What to produce | Rewrite the lines from the first one through the line containing "pos(336,13)", swapping "Collapse" for "Expand" and changing nothing else.

Extracted data |

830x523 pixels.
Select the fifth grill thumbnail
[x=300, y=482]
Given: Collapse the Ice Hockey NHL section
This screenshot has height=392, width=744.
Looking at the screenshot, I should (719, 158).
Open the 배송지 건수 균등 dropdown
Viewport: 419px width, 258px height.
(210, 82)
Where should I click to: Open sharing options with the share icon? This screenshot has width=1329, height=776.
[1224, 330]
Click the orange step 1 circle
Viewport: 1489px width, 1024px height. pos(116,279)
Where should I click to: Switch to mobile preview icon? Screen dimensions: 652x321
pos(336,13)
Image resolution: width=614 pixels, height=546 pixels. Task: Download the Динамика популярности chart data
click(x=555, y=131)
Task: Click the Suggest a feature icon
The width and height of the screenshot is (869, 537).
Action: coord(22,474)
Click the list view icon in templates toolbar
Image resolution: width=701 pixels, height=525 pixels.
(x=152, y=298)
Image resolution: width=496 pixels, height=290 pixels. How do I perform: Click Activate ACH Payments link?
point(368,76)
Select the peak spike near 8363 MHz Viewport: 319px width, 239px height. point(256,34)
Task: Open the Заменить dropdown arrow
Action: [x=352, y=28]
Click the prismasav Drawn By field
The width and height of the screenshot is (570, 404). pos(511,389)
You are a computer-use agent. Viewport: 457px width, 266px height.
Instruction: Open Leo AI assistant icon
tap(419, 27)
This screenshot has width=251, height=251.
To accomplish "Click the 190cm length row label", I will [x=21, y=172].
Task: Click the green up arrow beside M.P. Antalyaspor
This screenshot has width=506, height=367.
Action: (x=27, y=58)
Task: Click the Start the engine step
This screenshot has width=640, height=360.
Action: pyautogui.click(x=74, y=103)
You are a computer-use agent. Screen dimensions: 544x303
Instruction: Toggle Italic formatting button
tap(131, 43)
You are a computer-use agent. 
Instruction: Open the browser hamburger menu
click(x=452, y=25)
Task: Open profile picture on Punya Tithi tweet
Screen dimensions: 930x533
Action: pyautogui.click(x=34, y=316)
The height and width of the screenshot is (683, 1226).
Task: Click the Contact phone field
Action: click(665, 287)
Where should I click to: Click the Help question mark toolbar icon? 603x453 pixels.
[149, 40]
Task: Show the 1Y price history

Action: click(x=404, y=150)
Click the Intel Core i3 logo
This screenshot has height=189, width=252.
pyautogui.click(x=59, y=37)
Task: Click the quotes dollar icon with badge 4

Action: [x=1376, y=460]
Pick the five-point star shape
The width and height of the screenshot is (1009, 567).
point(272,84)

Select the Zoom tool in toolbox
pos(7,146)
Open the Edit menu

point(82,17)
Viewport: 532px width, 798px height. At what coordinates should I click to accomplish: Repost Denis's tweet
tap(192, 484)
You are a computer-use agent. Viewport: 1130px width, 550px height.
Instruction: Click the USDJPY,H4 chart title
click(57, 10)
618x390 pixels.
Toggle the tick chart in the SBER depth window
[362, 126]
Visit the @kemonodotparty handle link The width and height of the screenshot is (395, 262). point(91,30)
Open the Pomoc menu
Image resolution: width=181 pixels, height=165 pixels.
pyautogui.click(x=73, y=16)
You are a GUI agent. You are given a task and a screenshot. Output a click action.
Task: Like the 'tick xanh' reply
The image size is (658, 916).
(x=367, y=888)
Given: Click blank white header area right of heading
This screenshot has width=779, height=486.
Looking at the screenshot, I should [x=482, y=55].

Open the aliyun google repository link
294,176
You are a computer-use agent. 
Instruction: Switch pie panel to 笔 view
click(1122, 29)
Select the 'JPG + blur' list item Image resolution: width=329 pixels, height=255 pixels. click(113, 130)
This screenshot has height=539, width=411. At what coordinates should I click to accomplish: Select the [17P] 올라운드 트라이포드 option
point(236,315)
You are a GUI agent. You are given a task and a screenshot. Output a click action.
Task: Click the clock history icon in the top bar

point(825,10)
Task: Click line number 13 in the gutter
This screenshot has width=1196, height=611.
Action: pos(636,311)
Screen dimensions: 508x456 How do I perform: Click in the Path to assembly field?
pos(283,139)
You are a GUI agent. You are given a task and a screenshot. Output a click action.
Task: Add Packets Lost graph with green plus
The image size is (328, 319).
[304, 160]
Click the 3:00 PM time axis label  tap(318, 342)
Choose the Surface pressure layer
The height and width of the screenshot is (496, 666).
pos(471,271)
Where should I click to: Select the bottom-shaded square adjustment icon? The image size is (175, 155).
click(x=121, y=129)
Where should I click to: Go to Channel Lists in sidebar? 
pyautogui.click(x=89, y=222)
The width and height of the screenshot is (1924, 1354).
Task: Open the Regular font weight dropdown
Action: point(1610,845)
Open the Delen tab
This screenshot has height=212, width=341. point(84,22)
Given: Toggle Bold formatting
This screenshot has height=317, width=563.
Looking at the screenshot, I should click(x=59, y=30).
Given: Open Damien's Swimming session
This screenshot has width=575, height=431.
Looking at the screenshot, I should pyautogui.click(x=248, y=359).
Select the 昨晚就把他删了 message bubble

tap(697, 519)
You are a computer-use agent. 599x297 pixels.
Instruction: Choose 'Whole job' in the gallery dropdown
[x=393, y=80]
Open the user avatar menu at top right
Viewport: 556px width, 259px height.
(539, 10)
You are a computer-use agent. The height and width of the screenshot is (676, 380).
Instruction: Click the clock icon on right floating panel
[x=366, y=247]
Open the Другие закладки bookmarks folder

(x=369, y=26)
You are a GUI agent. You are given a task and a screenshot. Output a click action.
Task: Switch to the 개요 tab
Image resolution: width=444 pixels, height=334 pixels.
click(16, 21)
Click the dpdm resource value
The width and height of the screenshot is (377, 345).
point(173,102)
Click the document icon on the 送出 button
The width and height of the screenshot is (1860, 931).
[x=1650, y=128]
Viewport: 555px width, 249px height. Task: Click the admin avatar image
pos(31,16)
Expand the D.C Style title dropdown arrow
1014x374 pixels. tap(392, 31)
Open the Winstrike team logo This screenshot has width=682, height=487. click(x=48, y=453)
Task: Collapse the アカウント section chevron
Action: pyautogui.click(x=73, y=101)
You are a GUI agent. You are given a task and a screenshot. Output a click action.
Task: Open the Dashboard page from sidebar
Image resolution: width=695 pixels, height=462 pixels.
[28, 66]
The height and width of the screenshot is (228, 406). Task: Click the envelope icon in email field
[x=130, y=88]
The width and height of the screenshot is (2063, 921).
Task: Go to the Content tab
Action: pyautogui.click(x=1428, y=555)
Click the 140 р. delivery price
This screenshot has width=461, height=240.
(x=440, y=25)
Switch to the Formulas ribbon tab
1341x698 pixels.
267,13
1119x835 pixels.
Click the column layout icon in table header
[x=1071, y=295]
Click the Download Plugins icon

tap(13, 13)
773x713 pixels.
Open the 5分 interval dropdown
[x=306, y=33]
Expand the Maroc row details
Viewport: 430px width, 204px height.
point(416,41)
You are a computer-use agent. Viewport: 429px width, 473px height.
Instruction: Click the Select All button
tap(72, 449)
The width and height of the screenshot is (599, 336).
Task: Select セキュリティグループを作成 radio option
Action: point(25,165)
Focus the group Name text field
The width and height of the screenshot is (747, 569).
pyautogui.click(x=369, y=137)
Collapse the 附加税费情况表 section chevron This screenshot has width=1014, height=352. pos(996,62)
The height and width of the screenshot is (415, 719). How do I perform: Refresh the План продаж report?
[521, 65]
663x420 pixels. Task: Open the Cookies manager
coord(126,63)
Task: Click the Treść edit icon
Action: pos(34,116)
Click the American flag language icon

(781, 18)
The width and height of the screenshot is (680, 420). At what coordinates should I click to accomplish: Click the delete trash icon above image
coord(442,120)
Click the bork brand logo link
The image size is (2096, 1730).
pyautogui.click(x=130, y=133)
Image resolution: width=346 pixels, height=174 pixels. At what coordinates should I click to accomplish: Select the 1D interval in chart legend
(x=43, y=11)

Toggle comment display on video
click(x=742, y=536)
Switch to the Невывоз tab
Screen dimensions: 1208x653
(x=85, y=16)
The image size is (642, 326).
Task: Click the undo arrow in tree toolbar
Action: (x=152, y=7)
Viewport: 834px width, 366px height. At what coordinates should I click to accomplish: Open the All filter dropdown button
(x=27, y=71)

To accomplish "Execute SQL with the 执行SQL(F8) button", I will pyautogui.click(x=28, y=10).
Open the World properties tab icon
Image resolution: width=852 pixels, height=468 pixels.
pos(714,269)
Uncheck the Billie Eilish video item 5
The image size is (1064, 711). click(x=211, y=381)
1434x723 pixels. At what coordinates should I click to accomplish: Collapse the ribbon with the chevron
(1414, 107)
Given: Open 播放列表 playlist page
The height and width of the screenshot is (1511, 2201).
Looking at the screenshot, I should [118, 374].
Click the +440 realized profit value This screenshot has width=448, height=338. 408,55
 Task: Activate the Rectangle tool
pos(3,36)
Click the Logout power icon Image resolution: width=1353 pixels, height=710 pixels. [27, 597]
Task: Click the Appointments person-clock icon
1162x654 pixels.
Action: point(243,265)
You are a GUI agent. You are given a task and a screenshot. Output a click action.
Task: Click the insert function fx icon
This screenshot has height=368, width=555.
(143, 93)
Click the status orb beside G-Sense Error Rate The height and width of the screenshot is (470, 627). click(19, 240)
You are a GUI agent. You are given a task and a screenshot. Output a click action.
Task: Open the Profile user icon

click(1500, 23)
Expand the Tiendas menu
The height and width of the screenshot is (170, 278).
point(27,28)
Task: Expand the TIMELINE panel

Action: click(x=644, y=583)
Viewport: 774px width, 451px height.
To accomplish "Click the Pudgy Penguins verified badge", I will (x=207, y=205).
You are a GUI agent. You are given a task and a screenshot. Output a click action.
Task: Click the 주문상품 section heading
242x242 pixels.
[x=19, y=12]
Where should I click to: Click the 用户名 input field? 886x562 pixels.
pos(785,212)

The solution |
830x523 pixels.
Select the fifth grill thumbnail
[x=300, y=482]
Given: Expand the Ice Hockey NHL section
This screenshot has height=392, width=744.
Looking at the screenshot, I should (719, 158).
Open the 배송지 건수 균등 dropdown
Viewport: 419px width, 258px height.
(210, 82)
Where should I click to: Open sharing options with the share icon? This screenshot has width=1329, height=776.
[1224, 330]
Click the orange step 1 circle
Viewport: 1489px width, 1024px height. pos(116,279)
Where should I click to: Switch to mobile preview icon? Screen dimensions: 652x321
pos(336,13)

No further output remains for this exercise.